6. Seth Lakeman - "Lady of the Sea (Hear her Calling)" (New Radio Version)
7. Montefiori Cocktail - "Crazy" (Radio Edit)
8. Kenny - "I Love New York"
9. The House Keepers - "Feel Da Feeling" (Radio Edit)
10. Karis & Luke feat. Groove In Mind - "Dancer"
11. T-bone - "And I Feel Like"
12. Roselyn - "Music in Me"
13. Big Apple - "In The City" (House Mix)
14. Gnarls Barkley - Smiley faces (Edit)
15. Resound - "La mia faccia inutile (Lei che ride)"
16. Paolo Sandrini - "Green Sea"

==Production==
===Deleted scenes===
1. "In piscina" (By the Pool Somewhere in Italy - perhaps this would have been one of the funniest scenes in the film and shouldn't have been deleted - Christian De Sica at his best - deleted take)
2. "Camera d'Albergo" (Roosevelt Hotel scene with Ghini and Ferilli planning on cheating on each other some more - deleted take)
3. "Jeep" (Governor's Island location as Riverside College - appears to be a scene of the students and Vesato (De Luigi) getting a ride in the Jeep to the Wedding Rehearsal Dinner - deleted take)
4. "Tartaruga" (Marlboro Avenue Brooklyn location - The full un-edited 'reclamation of the wedding ring' scene at the inlaws' Wedding rehearsal dinner party - this version of this scene may have been a bit too graphic for Christmas audiences and this full version of the scene with the Turtle was cut yet is very funny - deleted edit)
5. "Il bacio" ('The Million Dollar Loft' scene as Carlota's parents apartment in New York City - a cute romantic scene with Canalis and Siani ending with a kiss - deleted take)

===Locations===
The film was mostly shot in the New York City Metropolitan area on location and a few scenes were also shot in a soundstage in Greenpoint, Brooklyn.
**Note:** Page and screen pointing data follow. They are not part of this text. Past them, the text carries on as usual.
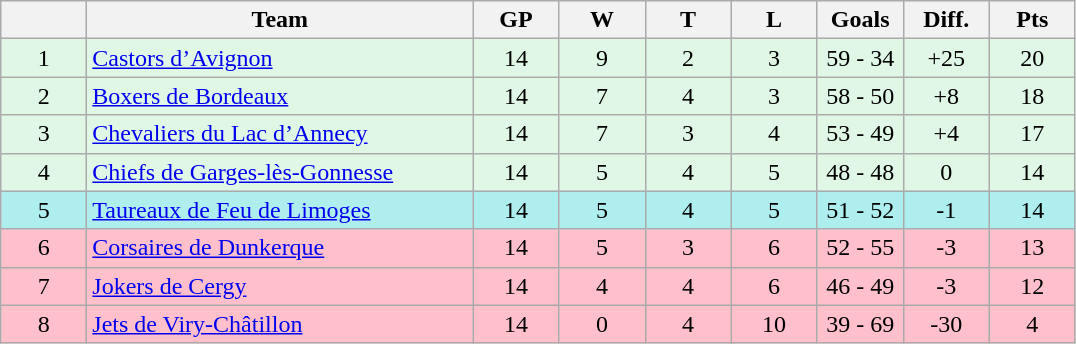
39 - 69 [860, 324]
10 [774, 324]
Corsaires de Dunkerque [280, 248]
52 - 55 [860, 248]
L [774, 20]
Pts [1032, 20]
Goals [860, 20]
Team [280, 20]
13 [1032, 248]
T [688, 20]
17 [1032, 134]
+25 [946, 58]
Taureaux de Feu de Limoges [280, 210]
-1 [946, 210]
Chevaliers du Lac d’Annecy [280, 134]
W [602, 20]
20 [1032, 58]
58 - 50 [860, 96]
Chiefs de Garges-lès-Gonnesse [280, 172]
1 [44, 58]
12 [1032, 286]
Jets de Viry-Châtillon [280, 324]
GP [516, 20]
51 - 52 [860, 210]
Castors d’Avignon [280, 58]
48 - 48 [860, 172]
46 - 49 [860, 286]
-30 [946, 324]
18 [1032, 96]
Boxers de Bordeaux [280, 96]
Jokers de Cergy [280, 286]
8 [44, 324]
53 - 49 [860, 134]
9 [602, 58]
59 - 34 [860, 58]
Diff. [946, 20]
+8 [946, 96]
+4 [946, 134]
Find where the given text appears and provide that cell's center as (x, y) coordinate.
Most scenes were filmed in New York State less a few scenes from the start of the film which were shot in Italy earlier in 2006. New York Production started some time in mid to late September and continued through mid November. Post production was done mostly in Italy and was released for Christmas week. The New York locations included Times Square, The Roosevelt Hotel, Governors Island and the Church of Our Lady of Peace in Manhattan, as well as Water's Edge Restaurant in Queens.

===Crew===
The main production core crew were brought in from Italy and spoke mostly in Italian on set although they did direct the NY Union crew in English. A swing gang did some overlap scenes in New York and the earlier scenes in the film were done in Italy by the core crew and local film crew. These include scenes of; Lillo's Mansion, Lillo reuniting with Barbara, Lillo and Barbara cheating together at an apartment as well as the scene with Barbara and her husband on their Yacht.

===Cameo scene in another Christmas film===
In the 2011 film Vacanze di Natale a Cortina, there is a very short clip used from this film depicting Poofy the dog (actually a mechanical stunt double for Poofy) saved from an oncoming truck accident by actor Fabio De Luigi. The cameo scene is viewed by the maid, her boyfriend and dog while watching a Christmas film (Natale a New York) on the television during New Years Eve while they house-sit at their patrons home. This brief cameo scene with Poofy and De Luigi is a hidden easter egg.